◆ How to complete this task ◆
Everything in the entries except the pictures should be repeated exactly.

◆ Recorded information ◆
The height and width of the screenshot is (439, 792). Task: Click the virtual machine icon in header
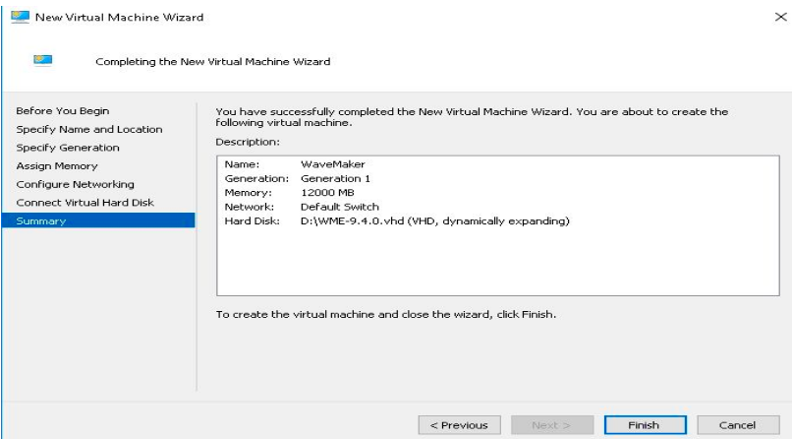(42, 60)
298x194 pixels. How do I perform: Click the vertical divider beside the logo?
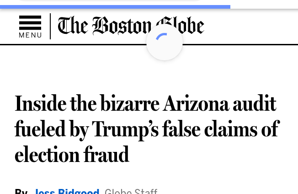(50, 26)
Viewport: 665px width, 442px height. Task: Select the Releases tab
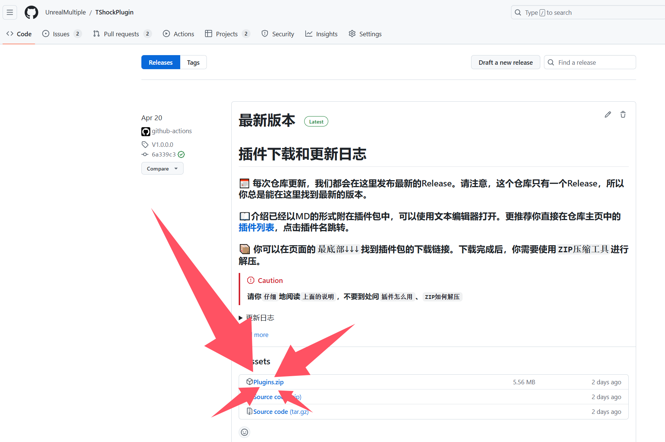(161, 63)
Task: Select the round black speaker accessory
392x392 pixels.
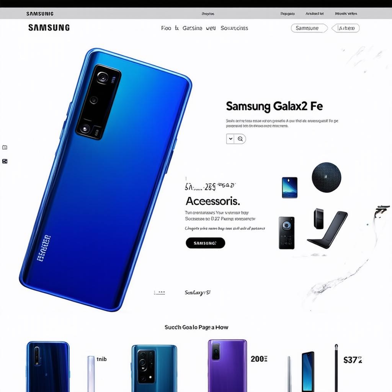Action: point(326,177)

◆ Your response ◆
The height and width of the screenshot is (439, 792). Task: Click the virtual machine icon in header
(42, 60)
298x194 pixels. How do I perform: Click the vertical divider beside the logo?
(50, 26)
Viewport: 665px width, 442px height. Task: Select the Releases tab
(161, 63)
Task: Select the round black speaker accessory
392x392 pixels.
Action: point(326,177)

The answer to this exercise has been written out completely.